Avant de s’étendre aux plus jeunes, la diète dite cétogène avait d’abord fait des adeptes chez les adultes, notamment ceux souhaitant perdre du poids. L’avantage principal étant le faible apport en glucides et l’élimination des aliments riches en sucres et en calories. Certains assurent également mieux digérer et jouir d’une plus grande lucidité. Le dernier point relevant certainement d’un effet placebo, car une alimentation variée reste la condition sine qua non à un bon état de santé.
« Il n’y a aucun bénéfice à ne manger que de la viande », rétorque la diététicienne-nutritionniste Alexandra Murcier. « Il y a une perte de poids très rapide au début, mais une reprise de poids ensuite. C’est le principe des régimes hyperprotéinés. Et il y a un risque d’insuffisance rénale. Sur le long terme, une consommation trop élevée de viande augmente aussi le risque de cancer digestif, donc ce n’est pas forcément très intéressant. »
Ce qui n’est pas forcément très intéressant pour l’adulte peut être carrément nocif pour l’enfant. « Les besoins en protéines des enfants en bas âges ne sont pas très élevés. S’ils ont une alimentation exclusivement carnée, ça risque de poser des problèmes au niveau de la couverture des besoins en vitamines. Ils seront forcément carencés en certaines choses, en acides gras essentiels notamment, qui sont indispensables pour grandir et au fonctionnement de leurs corps », ajoute Alexandra Murcier. « Au-delà de ça, un apport en protéines trop élevé sur des petits enfants augmente aussi le risque d’obésité sur le long terme. »
Les autorités et professionnels de santé recommandent d’ailleurs de ne donner de la viande aux nourrissons qu’à partir de six mois, et à raison de 10 grammes par jour. Avant cela, le lait maternel ou infantile doit rester l’unique aliment, avec l’introduction progressive d’aliments solides - compotes, purées de légumes, céréales infantiles - autour de quatre mois. Tout le contraire de ce que prônent ces vidéos virales.

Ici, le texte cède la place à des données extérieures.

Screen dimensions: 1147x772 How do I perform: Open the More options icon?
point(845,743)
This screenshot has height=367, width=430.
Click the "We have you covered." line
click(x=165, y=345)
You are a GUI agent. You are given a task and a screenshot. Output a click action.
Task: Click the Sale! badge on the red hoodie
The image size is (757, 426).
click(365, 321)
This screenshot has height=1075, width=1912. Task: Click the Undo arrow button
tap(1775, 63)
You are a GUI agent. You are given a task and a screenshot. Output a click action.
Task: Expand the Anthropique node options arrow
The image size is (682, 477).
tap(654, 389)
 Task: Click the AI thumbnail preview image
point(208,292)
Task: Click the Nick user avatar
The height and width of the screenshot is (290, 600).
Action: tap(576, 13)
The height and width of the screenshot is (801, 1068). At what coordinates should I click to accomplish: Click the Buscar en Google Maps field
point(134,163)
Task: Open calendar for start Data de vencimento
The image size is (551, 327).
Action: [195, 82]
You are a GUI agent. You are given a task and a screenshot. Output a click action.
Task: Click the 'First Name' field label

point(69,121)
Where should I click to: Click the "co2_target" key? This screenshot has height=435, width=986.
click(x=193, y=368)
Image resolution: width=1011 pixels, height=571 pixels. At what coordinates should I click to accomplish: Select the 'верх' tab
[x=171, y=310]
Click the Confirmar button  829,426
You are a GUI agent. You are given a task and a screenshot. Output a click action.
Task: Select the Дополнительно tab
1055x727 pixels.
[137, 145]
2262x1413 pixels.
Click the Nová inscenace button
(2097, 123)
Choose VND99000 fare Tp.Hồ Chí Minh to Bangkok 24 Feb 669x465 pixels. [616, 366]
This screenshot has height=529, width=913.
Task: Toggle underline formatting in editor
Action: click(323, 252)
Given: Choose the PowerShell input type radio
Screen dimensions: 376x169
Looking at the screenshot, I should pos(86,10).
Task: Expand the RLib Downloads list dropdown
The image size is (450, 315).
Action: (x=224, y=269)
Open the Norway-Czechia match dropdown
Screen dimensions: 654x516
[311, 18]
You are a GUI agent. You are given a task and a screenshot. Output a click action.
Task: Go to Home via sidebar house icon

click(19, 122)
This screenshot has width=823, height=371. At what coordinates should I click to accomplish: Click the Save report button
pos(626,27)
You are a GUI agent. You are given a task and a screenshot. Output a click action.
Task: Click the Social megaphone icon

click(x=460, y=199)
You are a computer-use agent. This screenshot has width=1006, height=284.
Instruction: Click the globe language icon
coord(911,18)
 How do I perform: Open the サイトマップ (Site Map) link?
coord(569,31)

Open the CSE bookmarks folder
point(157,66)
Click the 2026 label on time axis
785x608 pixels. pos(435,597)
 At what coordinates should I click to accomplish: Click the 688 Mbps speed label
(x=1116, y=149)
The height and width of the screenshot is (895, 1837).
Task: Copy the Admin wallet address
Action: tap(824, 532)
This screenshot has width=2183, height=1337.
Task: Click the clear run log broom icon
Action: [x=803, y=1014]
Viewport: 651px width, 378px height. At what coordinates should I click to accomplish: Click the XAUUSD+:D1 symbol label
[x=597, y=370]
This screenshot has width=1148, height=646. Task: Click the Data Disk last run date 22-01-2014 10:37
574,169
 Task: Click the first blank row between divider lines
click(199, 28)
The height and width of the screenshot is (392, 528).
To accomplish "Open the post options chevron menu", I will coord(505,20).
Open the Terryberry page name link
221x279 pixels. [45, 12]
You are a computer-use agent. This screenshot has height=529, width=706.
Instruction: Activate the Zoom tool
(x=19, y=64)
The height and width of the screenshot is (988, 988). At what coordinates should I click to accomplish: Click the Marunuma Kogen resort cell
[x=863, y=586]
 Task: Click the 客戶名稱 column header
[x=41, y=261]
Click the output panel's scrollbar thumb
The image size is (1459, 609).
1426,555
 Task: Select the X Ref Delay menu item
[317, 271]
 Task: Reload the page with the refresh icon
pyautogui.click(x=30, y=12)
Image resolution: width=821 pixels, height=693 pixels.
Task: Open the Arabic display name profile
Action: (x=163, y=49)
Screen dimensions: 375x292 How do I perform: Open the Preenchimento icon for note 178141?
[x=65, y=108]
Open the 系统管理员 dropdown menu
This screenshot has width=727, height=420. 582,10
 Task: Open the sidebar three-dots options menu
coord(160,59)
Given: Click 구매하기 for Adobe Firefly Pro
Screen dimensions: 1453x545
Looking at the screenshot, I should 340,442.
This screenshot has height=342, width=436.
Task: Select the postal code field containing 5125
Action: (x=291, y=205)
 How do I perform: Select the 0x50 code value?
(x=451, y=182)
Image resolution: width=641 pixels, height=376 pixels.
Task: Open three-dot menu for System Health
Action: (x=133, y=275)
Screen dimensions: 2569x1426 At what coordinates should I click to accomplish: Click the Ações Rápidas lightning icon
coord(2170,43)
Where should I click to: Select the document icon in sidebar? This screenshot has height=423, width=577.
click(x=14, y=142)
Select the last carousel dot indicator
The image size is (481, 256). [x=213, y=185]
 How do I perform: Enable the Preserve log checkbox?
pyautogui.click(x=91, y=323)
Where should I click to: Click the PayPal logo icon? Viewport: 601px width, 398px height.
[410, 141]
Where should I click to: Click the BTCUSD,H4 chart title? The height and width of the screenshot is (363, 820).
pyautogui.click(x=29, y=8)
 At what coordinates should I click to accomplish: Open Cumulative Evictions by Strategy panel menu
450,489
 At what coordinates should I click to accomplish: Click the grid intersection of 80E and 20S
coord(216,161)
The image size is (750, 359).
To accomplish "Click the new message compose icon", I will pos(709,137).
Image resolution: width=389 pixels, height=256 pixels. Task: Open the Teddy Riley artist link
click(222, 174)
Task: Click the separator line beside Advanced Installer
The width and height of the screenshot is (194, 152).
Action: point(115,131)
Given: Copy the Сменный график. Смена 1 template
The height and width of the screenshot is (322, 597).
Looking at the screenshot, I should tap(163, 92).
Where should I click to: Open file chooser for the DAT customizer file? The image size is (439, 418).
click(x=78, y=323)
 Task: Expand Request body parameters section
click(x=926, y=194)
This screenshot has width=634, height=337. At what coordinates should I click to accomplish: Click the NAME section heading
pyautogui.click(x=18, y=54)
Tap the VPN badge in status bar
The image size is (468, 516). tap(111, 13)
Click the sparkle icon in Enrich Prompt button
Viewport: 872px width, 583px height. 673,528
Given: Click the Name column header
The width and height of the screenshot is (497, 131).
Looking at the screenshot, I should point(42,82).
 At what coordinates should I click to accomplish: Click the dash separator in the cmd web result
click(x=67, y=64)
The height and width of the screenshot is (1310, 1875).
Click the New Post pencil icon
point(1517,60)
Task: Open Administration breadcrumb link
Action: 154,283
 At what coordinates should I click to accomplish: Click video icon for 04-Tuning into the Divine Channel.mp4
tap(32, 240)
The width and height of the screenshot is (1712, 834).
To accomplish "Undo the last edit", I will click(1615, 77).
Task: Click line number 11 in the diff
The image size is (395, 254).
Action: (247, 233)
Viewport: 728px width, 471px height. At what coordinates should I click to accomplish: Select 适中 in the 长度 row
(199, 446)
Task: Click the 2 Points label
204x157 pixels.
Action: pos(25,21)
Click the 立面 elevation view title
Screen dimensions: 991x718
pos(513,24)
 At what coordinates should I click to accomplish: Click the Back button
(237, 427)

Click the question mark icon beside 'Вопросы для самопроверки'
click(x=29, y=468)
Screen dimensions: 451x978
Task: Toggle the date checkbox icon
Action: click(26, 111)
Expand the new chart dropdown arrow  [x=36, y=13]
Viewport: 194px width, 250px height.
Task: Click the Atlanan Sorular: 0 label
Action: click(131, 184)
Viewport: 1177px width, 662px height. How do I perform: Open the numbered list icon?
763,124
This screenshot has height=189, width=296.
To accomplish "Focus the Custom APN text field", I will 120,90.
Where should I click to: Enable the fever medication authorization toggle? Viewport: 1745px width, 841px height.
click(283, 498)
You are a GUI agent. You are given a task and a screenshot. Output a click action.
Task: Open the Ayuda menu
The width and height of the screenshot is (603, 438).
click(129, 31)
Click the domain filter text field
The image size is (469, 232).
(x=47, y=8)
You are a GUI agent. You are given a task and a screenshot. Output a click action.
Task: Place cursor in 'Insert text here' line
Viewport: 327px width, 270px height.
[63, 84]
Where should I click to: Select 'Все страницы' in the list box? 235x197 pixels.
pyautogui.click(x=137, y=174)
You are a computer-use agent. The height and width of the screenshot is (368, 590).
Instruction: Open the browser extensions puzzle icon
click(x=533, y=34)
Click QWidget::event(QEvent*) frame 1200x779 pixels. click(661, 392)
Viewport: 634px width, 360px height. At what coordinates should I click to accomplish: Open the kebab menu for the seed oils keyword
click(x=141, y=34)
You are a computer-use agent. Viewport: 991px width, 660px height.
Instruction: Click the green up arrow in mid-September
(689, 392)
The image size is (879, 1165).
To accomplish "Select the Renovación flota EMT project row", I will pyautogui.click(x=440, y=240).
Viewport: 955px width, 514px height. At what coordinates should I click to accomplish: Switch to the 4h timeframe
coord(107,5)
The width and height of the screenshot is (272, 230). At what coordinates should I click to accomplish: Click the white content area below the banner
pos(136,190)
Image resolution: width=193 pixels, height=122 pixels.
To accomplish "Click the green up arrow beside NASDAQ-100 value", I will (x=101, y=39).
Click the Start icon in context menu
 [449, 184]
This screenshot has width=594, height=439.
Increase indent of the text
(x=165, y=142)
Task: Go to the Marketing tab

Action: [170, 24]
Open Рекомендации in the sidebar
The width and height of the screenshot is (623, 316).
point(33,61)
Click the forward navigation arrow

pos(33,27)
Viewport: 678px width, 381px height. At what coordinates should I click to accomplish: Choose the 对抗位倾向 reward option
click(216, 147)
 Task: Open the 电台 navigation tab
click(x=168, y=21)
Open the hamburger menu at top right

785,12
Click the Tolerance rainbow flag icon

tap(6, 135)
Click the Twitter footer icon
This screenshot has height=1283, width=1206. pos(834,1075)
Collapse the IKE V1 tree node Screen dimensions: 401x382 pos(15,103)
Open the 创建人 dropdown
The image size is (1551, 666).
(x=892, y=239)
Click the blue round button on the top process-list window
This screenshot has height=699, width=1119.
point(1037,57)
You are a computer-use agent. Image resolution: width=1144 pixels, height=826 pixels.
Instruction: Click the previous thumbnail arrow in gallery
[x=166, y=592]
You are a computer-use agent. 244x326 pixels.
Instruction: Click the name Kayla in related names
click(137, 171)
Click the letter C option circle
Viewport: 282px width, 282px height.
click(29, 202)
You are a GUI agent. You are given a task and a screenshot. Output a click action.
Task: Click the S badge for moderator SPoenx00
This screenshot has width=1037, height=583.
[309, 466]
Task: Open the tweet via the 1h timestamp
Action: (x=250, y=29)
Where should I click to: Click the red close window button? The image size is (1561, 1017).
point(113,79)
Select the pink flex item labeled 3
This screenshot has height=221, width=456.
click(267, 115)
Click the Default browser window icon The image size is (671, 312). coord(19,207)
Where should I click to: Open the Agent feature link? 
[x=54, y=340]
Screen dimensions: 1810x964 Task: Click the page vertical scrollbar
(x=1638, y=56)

Maladies rénales, coronariennes, cardio-vasculaires…« Même un adulte ne devrait manger de la viande rouge que deux fois par semaine, environ 300 grammes », rappelle Alexandra Murcier. « La viande blanche, on peut en consommer un petit peu plus, mais il faut essayer d’alterner avec du poisson et des œufs. Idéalement, les personnes qui ne sont pas végétariennes devraient avoir un ratio de 50 % de protéines animales et 50 % de protéines végétales sur la semaine. »
Au risque de développer des carences nutritionnelles, un excès de graisses animales et même de sodium. Le tout pouvant amener des maladies rénales, coronariennes ou cardio-vasculaires. Ce qui n’est bon ni pour papa, ni pour maman, l’est encore moins pour bébé. D’autant que celui-ci est plus exposé aux risques infectieux de protéines animales peu ou pas cuites, et pour qui une alimentation totalement carnée entrave le développement d’un microbiote intestinal sain.